IME is defined as an increase in mRNA levels due to introns and has been described for a variety of genes (Rose and Last 1997). The mechanism has not been determined but appears to be post transcriptional (Jeong et al. 2007) and is most commonly associated with promoter-proximal (first) introns (Rose et al. 2008). Enhanced vascular expression attributed here to the second intron in LeSUT1 may occur by IME. In addition, LeSUT1 introns functioned in expansion of expression to guard cells and trichomes, two cell types that did not show GUS expression from constructs that contained only promoter sequences. The strict dependence of guard cell and trichome expression on the intron sequences indicates that the introns use a mechanism other than IME. Evidence that intragenic sequences can regulate gene expression on the transcriptional level has been presented for the AGAMOUS gene, which requires intragenic sequences for correct developmental expression (Sieburth and Meyerowitz 1997. The second intron in AGAMOUS is a target for transcription factors Apetela 2 (AP2) and Leunig (LU) (Deyholos and Sieburth 2000).
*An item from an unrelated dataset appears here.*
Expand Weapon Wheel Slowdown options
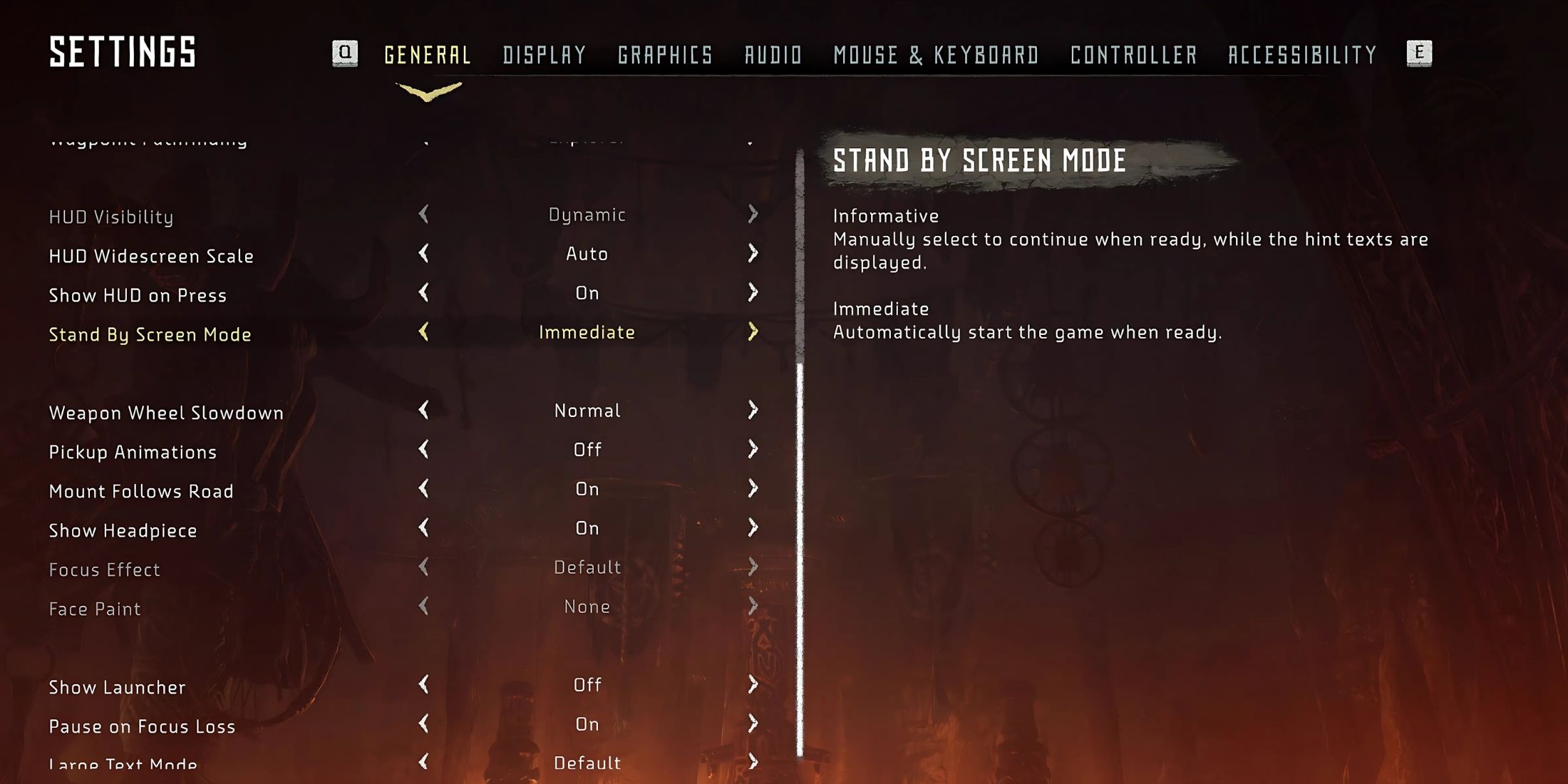The width and height of the screenshot is (1568, 784). click(x=755, y=411)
Putative function of SUT1 in guard cells and trichomes

Guard cells are symplasmically isolated from their surrounding tissue as necessitated by their function in controlling stomatal aperture. Strong evidence for a potential role of sucrose for guard cell regulation was reported by Talbott and Zeiger (1996). They showed that the K+ concentrations in guard cells increase in the first half of the day accompanied by an increased stomatal opening. During the second half of the day, K+ concentration decreases but stomatal aperture further increased and was accompanied by a strong increase of sucrose concentration suggesting a direct osmotic function for sucrose. In this study, GUS expression data and immunolocalization indicate that SUT1 is expressed in guard cells (Figs. 2 and 5), suggesting that sucrose is transported into guard cells by SUT1. In uptake measurements with isolated guard cell protoplasts of Pisum sativum, Ritte et al. (1999) observed a saturable sucrose uptake component with a Km varying up to 0.8 mM sucrose. SUT1 has a Km for sucrose of 1 mM when expressed in yeast and Xenopus oocytes (Boorer et al. 1996), which correlates to this component. A second non-saturable sucrose uptake component was observed in isolated guard cell protoplasts (Ritte et al. 1999), indicating the possibility of another sucrose transporter being involved in sucrose uptake into guard cells.
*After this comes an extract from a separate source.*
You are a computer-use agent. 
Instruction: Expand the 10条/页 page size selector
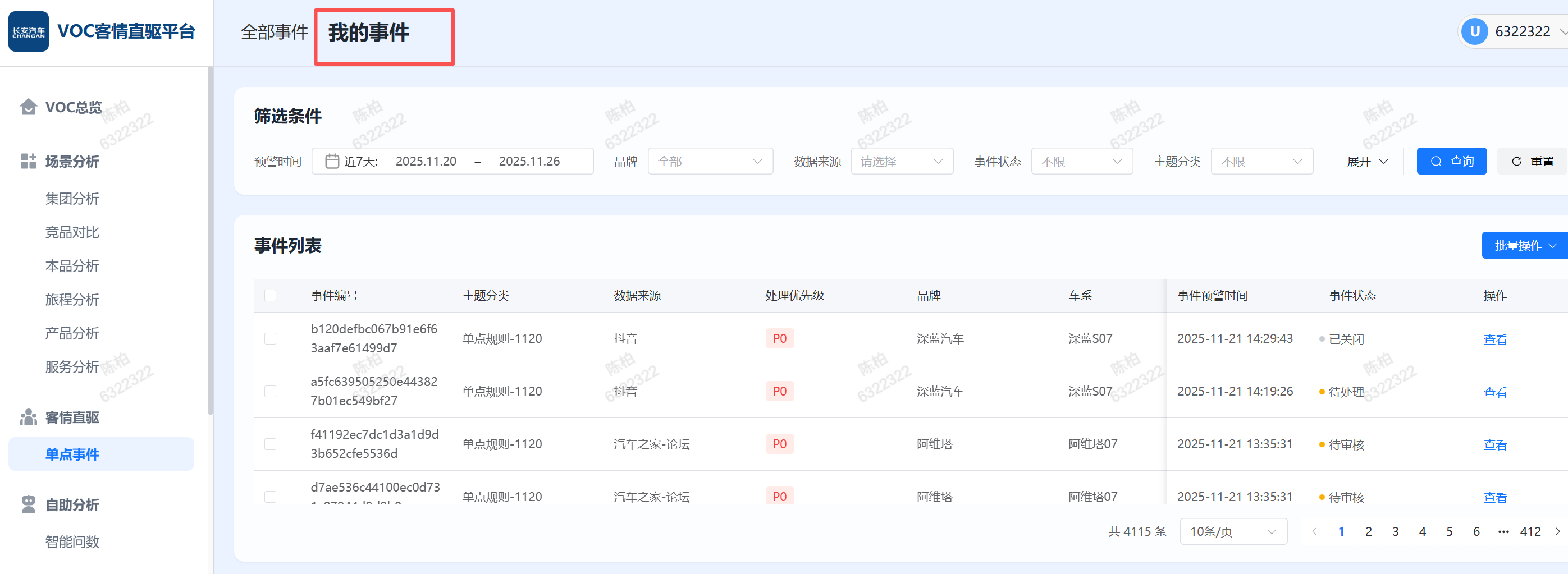point(1233,531)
In solanaceous species, trichomes are symplasmically isolated from surrounding tissue (Derrick et al. 1992) and are non-photosynthetic. Therefore, trichomes are dependent on transmembrane transport for delivery of solutes and assimilates for the production of secondary metabolites, especially in gland trichomes. Our results indicate that SUT1 could function in sucrose uptake into trichomes.

It is interesting to compare the expression pattern of SUT1 in Solanaceous plants to AtSUC2 in Arabidopsis. Both are expressed in companion cells and are necessary for phloem loading of sucrose. AtSUC2 expression is limited to the phloem and AtSUC2 introns do not appear to contribute to expression (Sivitz et al. 2007). In contrast, as shown here, LeSUT1 introns contribute to expression and, in addition to vascular expression, SUT1 expression was identified in guard cells and trichomes. Interestingly, in Arabidopsis a different sucrose transporter (AtSUC1) is expressed in trichomes (Sivitz et al. 2007).

Conclusions

Comparison of transgenics expressing LeSUT1 promoter-GUS and whole gene-GUS indicated that LeSUT1 is expressed in guard cells and trichomes in addition to companion cells. Guard cell expression of SUT1 (in potato) was confirmed by immunolocalization. This indicates that SUT1 in solanaceous plants could have a role in sucrose uptake into these symplasmically isolated cells. In addition, we identified the second intron as functioning as a general enhancer and specifically in producing guard cell expression. Intron three was identified as producing trichome expression. Interestingly, the first intron appears to function as a repressor. In conclusion, we have demonstrated that all three LeSUT1 introns contribute to expression and each has a unique function. Whether these introns can function independently of the LeSUT1 promoter remains to be determined.